Duplicate the following lines verbatim, leaving every character as it appears.

Top of INPUT RECORDS

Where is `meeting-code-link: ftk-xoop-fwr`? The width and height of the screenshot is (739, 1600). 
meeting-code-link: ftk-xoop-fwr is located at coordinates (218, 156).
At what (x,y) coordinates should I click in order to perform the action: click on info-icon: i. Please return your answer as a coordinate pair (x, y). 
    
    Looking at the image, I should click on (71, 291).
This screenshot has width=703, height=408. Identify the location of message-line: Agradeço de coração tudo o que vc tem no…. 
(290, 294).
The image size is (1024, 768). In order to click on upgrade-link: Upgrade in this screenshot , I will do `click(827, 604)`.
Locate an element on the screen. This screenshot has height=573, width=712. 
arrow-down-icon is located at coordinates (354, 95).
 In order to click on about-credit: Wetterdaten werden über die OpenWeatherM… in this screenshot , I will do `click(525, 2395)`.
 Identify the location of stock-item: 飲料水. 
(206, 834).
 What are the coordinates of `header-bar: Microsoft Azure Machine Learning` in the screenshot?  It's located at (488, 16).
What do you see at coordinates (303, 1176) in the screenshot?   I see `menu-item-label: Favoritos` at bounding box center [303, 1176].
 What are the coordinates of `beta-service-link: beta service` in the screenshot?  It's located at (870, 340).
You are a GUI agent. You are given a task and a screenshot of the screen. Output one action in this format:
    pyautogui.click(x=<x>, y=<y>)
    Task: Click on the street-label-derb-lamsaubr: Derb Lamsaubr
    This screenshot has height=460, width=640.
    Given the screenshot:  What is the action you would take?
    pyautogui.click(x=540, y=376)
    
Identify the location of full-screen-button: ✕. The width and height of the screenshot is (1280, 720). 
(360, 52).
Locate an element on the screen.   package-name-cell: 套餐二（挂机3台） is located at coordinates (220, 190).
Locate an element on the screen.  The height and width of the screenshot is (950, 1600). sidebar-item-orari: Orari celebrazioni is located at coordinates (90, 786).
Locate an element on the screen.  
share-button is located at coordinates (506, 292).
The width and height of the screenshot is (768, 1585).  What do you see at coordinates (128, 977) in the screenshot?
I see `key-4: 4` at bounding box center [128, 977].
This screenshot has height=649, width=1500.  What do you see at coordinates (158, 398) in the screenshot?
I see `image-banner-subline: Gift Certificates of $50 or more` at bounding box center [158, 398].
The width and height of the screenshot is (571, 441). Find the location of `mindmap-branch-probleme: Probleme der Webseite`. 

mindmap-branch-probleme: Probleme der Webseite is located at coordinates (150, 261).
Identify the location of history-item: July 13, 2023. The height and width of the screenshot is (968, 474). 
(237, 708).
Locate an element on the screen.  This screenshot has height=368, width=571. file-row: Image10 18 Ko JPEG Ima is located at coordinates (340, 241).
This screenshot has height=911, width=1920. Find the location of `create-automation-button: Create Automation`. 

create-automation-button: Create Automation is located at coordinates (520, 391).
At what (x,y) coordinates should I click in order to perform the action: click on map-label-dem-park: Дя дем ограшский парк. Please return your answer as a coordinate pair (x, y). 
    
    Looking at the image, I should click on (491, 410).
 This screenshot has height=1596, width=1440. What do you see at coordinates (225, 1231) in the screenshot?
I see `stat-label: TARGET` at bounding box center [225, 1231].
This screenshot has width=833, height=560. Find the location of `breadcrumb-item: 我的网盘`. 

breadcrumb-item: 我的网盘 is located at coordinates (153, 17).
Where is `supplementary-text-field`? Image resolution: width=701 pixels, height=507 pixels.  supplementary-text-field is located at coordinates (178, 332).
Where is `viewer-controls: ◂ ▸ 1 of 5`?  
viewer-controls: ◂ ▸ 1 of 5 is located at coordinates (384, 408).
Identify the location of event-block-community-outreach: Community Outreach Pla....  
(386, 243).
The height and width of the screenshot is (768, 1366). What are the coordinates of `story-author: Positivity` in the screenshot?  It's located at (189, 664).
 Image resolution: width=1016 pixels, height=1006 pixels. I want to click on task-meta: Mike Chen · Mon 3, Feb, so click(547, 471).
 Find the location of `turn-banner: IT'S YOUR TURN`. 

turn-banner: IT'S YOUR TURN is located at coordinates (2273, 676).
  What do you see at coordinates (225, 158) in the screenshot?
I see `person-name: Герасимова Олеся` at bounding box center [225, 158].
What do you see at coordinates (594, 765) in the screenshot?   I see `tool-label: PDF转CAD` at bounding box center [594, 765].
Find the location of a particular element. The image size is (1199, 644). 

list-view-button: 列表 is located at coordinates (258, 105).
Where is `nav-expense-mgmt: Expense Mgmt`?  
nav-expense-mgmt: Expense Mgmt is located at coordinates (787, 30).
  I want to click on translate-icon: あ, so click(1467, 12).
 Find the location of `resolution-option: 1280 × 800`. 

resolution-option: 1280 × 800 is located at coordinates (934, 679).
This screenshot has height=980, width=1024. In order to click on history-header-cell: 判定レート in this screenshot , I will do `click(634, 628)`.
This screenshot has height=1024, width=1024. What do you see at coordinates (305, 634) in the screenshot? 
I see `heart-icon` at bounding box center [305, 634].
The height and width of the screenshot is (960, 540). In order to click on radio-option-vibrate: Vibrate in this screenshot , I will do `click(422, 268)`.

Bottom of INPUT RECORDS

## ANSWER FOR THE TASK
Where is `meeting-code-link: ftk-xoop-fwr`? The width and height of the screenshot is (739, 1600). 
meeting-code-link: ftk-xoop-fwr is located at coordinates (218, 156).
At what (x,y) coordinates should I click in order to perform the action: click on info-icon: i. Please return your answer as a coordinate pair (x, y). 
    
    Looking at the image, I should click on (71, 291).
This screenshot has width=703, height=408. Identify the location of message-line: Agradeço de coração tudo o que vc tem no…. 
(290, 294).
The image size is (1024, 768). In order to click on upgrade-link: Upgrade in this screenshot , I will do `click(827, 604)`.
Locate an element on the screen. This screenshot has height=573, width=712. 
arrow-down-icon is located at coordinates (354, 95).
 In order to click on about-credit: Wetterdaten werden über die OpenWeatherM… in this screenshot , I will do `click(525, 2395)`.
 Identify the location of stock-item: 飲料水. 
(206, 834).
 What are the coordinates of `header-bar: Microsoft Azure Machine Learning` in the screenshot?  It's located at (488, 16).
What do you see at coordinates (303, 1176) in the screenshot?   I see `menu-item-label: Favoritos` at bounding box center [303, 1176].
 What are the coordinates of `beta-service-link: beta service` in the screenshot?  It's located at (870, 340).
You are a GUI agent. You are given a task and a screenshot of the screen. Output one action in this format:
    pyautogui.click(x=<x>, y=<y>)
    Task: Click on the street-label-derb-lamsaubr: Derb Lamsaubr
    This screenshot has height=460, width=640.
    Given the screenshot:  What is the action you would take?
    pyautogui.click(x=540, y=376)
    
Identify the location of full-screen-button: ✕. The width and height of the screenshot is (1280, 720). 
(360, 52).
Locate an element on the screen.   package-name-cell: 套餐二（挂机3台） is located at coordinates (220, 190).
Locate an element on the screen.  The height and width of the screenshot is (950, 1600). sidebar-item-orari: Orari celebrazioni is located at coordinates (90, 786).
Locate an element on the screen.  
share-button is located at coordinates (506, 292).
The width and height of the screenshot is (768, 1585).  What do you see at coordinates (128, 977) in the screenshot?
I see `key-4: 4` at bounding box center [128, 977].
This screenshot has height=649, width=1500.  What do you see at coordinates (158, 398) in the screenshot?
I see `image-banner-subline: Gift Certificates of $50 or more` at bounding box center [158, 398].
The width and height of the screenshot is (571, 441). Find the location of `mindmap-branch-probleme: Probleme der Webseite`. 

mindmap-branch-probleme: Probleme der Webseite is located at coordinates (150, 261).
Identify the location of history-item: July 13, 2023. The height and width of the screenshot is (968, 474). 
(237, 708).
Locate an element on the screen.  This screenshot has height=368, width=571. file-row: Image10 18 Ko JPEG Ima is located at coordinates (340, 241).
This screenshot has height=911, width=1920. Find the location of `create-automation-button: Create Automation`. 

create-automation-button: Create Automation is located at coordinates (520, 391).
At what (x,y) coordinates should I click in order to perform the action: click on map-label-dem-park: Дя дем ограшский парк. Please return your answer as a coordinate pair (x, y). 
    
    Looking at the image, I should click on (491, 410).
 This screenshot has height=1596, width=1440. What do you see at coordinates (225, 1231) in the screenshot?
I see `stat-label: TARGET` at bounding box center [225, 1231].
This screenshot has width=833, height=560. Find the location of `breadcrumb-item: 我的网盘`. 

breadcrumb-item: 我的网盘 is located at coordinates (153, 17).
Where is `supplementary-text-field`? Image resolution: width=701 pixels, height=507 pixels.  supplementary-text-field is located at coordinates (178, 332).
Where is `viewer-controls: ◂ ▸ 1 of 5`?  
viewer-controls: ◂ ▸ 1 of 5 is located at coordinates (384, 408).
Identify the location of event-block-community-outreach: Community Outreach Pla....  
(386, 243).
The height and width of the screenshot is (768, 1366). What are the coordinates of `story-author: Positivity` in the screenshot?  It's located at (189, 664).
 Image resolution: width=1016 pixels, height=1006 pixels. I want to click on task-meta: Mike Chen · Mon 3, Feb, so click(547, 471).
 Find the location of `turn-banner: IT'S YOUR TURN`. 

turn-banner: IT'S YOUR TURN is located at coordinates (2273, 676).
  What do you see at coordinates (225, 158) in the screenshot?
I see `person-name: Герасимова Олеся` at bounding box center [225, 158].
What do you see at coordinates (594, 765) in the screenshot?   I see `tool-label: PDF转CAD` at bounding box center [594, 765].
Find the location of a particular element. The image size is (1199, 644). 

list-view-button: 列表 is located at coordinates (258, 105).
Where is `nav-expense-mgmt: Expense Mgmt`?  
nav-expense-mgmt: Expense Mgmt is located at coordinates (787, 30).
  I want to click on translate-icon: あ, so click(1467, 12).
 Find the location of `resolution-option: 1280 × 800`. 

resolution-option: 1280 × 800 is located at coordinates (934, 679).
This screenshot has height=980, width=1024. In order to click on history-header-cell: 判定レート in this screenshot , I will do `click(634, 628)`.
This screenshot has height=1024, width=1024. What do you see at coordinates (305, 634) in the screenshot? 
I see `heart-icon` at bounding box center [305, 634].
The height and width of the screenshot is (960, 540). In order to click on radio-option-vibrate: Vibrate in this screenshot , I will do `click(422, 268)`.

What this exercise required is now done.